The cell metabolic activity test of the scaffolds.
The therapeutic threshold of lidocaine is around 1.5–6.0 μg/mL.35,36 Based on the release study, the released lidocaine from the L4 group was estimated to be around 800 μg/mL, which is far higher than the therapeutic threshold and thus implies the potential to control pain. In contrast, the Ag3L4 groups had a significant cytotoxic effect on the MC3T3 cells but not on HFFs. We hypothesize that this cytotoxic effect of Ag3L4 scaffolds to MC3T3 cells is because the released lidocaine and silver ions can increase the osmotic pressure of the culture medium and the accumulation of lidocaine and silver ions from Ag3L4 groups reached a tolerant hypertonic threshold to MC3T3 cells, but not to HFFs. This hypertonic condition is unlikely to happen in vivo due to the continuous flow and circulation of body fluids.
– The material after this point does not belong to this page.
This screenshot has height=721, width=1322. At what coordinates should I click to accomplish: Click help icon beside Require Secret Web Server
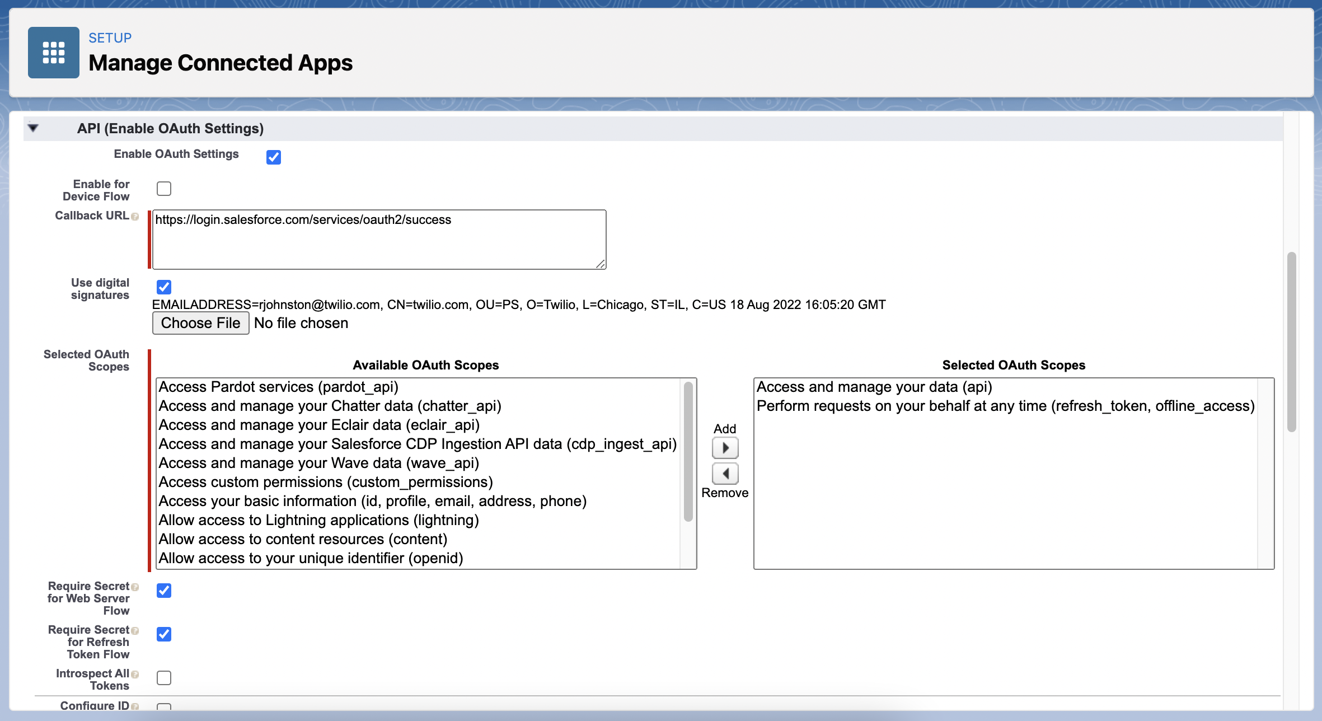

Therefore, in vivo studies can now be designed to further elucidate the appropriate doses to achieve an appropriate antibacterial effect to prevent infections as well as analgesic efficacy to control the postoperative pain, and to further evaluate their effects on bone regeneration.
Conclusion
The technological breakthrough of computer and information technology facilitates the fabrication of custom-made products based on computer-assisted design. Ag3PO4 and lidocaine loaded PCL scaffolds were printed using a pneumatic extrusion-based 3D printing. The scaffolds showed a porous structure with high fidelity. The delivery of lidocaine could be controlled by adjusting the filament diameter while that of silver release is correlated to the Ag3PO4 loading amount. The lidocaine was release in a controlled manner during 4–7 days and resulted in a concentration far above the therapeutic level of lidocaine. Moreover, the Ag3PO4 incorporation showed a sustained silver release profile and enhanced the antibacterial properties of the scaffolds for at least 6 days. Although the Ag3L4 scaffolds showed a toxic effect to MC3T3 cells, which can be due to the hypertonic effects of the dual-released lidocaine and silver, the lidocaine or Ag3PO4 loaded scaffolds alone did not evoke cytotoxicity to HFFs and MC3T3 cells. Therefore, pneumatic extrusion-based 3D printing can provide a practical way to fabricate drugs loaded scaffolds. In vivo explorations can now be performed to validate the clinical efficacy and safety of the scaffolds.
Footnotes
Acknowledgments
This work was supported by the NutsOhra Foundation [project no.: 1303-024], the China Scholarship Council (project no.: 201406220180), and the Erasmus+ funding programme (reference no. IV/2017/14014). The author would like to thank Ms. Quanjing Mei for her help with the antibacterial test.
Disclosure Statement
No competing financial interests exist.